That He was alone till redemption was accomplished I fully recognise, but alone, as the sinless man amongst men, to accomplish what was called for from man for God. If He tasted death for every man, was that as representing God to men or standing for men before God? When God laid our iniquity on Him, was it representing God before men? When it became Him, for whom are all things, to make the Captain, archegon, of our salvation perfect through suffering, whom did He represent? When He cried in deep agony, My God, my God, why hast Thou forsaken me, did He represent God to man? That He must have been God to be fit and able to do it is most true. Yet He was not representing God before men, but drinking the cup given to Him. When He was made sin, for whom was He made sin? Did He represent God to man then, or stand for men before God when He took up the cause of man (Heb. 2)? He did not represent God to men, but it is written in a certain place, “What is man that Thou art mindful of him, or the Son of man that Thou visitest him? Thou madest him a little lower than the angels, Thou crownedst him with glory and honour.” He was the Second man, the last Adam. He was the archegos of our salvation, the obedient, sinless, suffering Man who overcame Satan as man for men, was made sin for us, died for our sins, that is, represented us before God, our iniquity being laid upon Him, and drank that dreadful cup, taking it from His Father’s hand, “the curse of wrath.” Was suffering the curse of wrath representing God to men, or man as made sin under the righteous judgment of God?

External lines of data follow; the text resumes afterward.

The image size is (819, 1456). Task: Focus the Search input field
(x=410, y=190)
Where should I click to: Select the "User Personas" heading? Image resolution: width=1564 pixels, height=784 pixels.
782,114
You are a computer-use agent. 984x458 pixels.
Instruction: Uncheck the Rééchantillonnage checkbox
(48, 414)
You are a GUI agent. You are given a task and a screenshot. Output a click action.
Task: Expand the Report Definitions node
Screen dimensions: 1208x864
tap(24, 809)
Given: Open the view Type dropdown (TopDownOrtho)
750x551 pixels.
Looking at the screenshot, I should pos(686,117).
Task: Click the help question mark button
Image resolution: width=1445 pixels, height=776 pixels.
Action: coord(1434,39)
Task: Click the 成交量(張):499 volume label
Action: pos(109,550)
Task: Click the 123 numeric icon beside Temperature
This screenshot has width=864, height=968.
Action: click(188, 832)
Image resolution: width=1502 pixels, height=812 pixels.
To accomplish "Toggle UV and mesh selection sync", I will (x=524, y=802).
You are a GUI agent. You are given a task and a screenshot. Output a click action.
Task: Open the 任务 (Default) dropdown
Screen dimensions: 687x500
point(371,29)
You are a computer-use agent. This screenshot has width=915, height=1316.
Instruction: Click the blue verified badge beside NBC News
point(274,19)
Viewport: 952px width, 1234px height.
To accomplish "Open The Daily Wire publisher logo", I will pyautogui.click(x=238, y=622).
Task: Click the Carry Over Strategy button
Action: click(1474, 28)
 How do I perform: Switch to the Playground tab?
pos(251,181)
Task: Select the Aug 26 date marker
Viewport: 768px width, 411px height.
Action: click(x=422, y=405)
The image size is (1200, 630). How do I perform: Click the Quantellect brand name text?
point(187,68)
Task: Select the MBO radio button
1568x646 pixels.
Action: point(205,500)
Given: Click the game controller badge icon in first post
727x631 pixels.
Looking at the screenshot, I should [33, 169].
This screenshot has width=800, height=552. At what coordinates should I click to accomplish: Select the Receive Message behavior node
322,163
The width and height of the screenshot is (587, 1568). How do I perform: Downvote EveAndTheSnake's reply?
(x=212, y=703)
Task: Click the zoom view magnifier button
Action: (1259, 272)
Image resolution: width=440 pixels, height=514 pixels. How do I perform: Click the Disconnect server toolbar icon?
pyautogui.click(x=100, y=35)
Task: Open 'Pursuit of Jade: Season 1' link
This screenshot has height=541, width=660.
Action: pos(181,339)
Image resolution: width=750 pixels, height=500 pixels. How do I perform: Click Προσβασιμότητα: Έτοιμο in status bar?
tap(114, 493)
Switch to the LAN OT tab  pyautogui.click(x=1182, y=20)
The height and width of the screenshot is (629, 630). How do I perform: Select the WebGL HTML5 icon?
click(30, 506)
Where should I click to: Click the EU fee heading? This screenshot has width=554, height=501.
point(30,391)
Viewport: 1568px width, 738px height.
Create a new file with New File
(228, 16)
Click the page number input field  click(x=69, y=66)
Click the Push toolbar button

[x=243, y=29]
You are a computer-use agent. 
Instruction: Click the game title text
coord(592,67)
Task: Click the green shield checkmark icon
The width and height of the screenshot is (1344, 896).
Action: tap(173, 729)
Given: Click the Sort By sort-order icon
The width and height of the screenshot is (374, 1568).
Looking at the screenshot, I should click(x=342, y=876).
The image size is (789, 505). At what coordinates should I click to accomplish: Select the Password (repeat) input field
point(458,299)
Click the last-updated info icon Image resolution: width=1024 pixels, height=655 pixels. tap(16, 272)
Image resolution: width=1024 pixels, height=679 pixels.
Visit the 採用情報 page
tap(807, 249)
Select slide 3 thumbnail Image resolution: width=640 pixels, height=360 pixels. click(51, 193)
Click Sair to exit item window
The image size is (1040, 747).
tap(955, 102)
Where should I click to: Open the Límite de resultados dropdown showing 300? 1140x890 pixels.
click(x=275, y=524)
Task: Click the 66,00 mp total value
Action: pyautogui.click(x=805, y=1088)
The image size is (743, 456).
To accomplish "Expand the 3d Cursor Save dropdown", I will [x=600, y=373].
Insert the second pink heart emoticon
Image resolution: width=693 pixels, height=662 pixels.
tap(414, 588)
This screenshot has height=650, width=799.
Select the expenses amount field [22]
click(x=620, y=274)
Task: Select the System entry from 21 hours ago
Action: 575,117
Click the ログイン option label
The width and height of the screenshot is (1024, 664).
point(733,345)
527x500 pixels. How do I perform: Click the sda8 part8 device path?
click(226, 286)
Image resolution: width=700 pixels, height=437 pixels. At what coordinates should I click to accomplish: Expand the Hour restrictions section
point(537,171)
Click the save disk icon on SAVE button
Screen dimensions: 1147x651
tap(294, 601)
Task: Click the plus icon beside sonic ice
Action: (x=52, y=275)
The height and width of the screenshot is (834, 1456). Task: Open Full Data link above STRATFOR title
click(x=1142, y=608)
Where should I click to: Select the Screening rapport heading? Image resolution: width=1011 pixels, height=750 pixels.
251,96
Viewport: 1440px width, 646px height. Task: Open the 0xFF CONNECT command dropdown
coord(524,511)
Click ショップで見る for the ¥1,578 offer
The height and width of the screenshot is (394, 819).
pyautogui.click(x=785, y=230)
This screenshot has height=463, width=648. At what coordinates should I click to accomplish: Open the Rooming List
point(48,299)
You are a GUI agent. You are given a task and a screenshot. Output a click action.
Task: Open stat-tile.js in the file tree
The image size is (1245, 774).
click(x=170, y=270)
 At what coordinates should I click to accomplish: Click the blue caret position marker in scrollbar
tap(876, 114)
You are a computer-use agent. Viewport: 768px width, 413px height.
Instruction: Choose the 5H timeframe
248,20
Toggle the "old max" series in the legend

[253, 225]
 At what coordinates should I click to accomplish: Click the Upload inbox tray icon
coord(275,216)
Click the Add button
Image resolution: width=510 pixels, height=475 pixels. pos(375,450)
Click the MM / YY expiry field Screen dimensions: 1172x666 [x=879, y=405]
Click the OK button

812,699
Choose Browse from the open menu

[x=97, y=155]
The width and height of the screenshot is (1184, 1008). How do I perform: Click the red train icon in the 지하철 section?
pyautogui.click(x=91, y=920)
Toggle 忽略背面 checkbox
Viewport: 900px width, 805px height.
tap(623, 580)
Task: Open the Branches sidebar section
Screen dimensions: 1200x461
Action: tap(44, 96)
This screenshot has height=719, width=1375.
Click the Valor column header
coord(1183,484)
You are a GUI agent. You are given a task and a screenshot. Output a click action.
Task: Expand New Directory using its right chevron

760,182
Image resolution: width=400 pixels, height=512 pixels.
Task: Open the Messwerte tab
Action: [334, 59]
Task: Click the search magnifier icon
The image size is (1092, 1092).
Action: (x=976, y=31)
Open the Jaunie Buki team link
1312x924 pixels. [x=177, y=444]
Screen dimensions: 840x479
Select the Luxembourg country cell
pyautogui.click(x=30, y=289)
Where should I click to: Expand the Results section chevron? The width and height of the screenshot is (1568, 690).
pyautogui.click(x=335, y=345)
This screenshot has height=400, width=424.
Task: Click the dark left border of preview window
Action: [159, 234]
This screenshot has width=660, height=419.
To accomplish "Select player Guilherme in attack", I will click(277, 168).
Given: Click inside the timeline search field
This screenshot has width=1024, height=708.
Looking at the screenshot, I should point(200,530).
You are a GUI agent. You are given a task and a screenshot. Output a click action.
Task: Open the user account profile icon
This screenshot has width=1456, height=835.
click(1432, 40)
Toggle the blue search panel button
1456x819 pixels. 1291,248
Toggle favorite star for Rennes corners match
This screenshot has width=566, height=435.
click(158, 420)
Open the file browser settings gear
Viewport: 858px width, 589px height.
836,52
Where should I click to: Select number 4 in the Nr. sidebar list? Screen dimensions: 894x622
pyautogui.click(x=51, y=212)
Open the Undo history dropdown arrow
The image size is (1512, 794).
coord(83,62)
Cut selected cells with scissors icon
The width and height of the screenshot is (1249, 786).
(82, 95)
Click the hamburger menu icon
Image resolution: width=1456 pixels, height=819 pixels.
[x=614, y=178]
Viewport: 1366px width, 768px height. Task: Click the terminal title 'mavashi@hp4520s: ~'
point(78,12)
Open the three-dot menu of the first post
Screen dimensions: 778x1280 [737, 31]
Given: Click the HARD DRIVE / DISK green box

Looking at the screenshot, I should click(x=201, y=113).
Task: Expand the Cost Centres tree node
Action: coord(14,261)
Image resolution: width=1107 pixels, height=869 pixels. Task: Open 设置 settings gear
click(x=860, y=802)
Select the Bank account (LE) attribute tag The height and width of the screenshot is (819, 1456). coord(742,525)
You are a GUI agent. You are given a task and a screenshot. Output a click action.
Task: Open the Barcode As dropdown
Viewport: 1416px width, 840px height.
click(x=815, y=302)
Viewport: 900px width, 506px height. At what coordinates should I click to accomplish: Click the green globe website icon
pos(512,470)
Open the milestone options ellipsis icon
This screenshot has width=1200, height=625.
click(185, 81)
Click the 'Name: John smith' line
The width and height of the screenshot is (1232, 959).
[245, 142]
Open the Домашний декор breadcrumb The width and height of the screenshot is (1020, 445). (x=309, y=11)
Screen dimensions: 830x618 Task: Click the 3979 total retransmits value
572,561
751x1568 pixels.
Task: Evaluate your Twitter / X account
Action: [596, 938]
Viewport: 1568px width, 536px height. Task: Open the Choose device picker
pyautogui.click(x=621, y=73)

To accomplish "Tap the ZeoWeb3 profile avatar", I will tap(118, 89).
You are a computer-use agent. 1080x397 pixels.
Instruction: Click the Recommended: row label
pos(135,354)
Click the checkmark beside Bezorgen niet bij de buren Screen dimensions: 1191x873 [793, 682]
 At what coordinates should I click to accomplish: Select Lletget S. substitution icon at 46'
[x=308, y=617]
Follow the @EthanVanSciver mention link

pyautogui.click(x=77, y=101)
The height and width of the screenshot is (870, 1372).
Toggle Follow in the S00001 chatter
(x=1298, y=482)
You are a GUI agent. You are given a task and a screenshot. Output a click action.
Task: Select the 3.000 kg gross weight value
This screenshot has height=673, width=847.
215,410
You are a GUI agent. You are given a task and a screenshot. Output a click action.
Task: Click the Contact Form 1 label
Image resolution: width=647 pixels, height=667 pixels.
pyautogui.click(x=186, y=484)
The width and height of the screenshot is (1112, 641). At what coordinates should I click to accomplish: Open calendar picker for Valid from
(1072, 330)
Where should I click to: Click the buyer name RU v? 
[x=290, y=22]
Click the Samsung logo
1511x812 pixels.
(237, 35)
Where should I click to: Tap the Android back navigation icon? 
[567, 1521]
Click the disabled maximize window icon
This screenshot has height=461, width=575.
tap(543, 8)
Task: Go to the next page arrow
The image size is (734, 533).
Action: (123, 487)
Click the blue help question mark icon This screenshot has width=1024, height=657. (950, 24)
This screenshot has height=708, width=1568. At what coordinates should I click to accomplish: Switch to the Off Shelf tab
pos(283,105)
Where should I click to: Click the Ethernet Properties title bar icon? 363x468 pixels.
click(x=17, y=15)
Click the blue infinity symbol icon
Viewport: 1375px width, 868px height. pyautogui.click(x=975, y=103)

I add that, though the priesthood of Christ be now in heaven where He appears in the presence of God for us, yet all His life was in every sense a preparation for it. He had so taken up man that it became God to make Him perfect in that heavenly place through suffering. He was tempted, suffering being tempted, that He might succour them that are tempted. Not only so, but He was made like to His brethren in all things, that He might be a merciful and faithful high priest in things pertaining to God, to make propitiation for the sins of the people. And so in chapter 5 of the same epistle, comparing Him with the Jewish high priest, though shewing the difference. And it is clear that the priest represented the people before God, confessed their sins on the scapegoat, and went into the sanctuary for them, as Christ has done into the true sanctuary for us. The priesthood of Christ is no doubt for believers; but to deny that He represented men, stood there as man for them before God, and that on the cross (as in Heb. 2:17) as man, alone indeed but for men, is ruinous error.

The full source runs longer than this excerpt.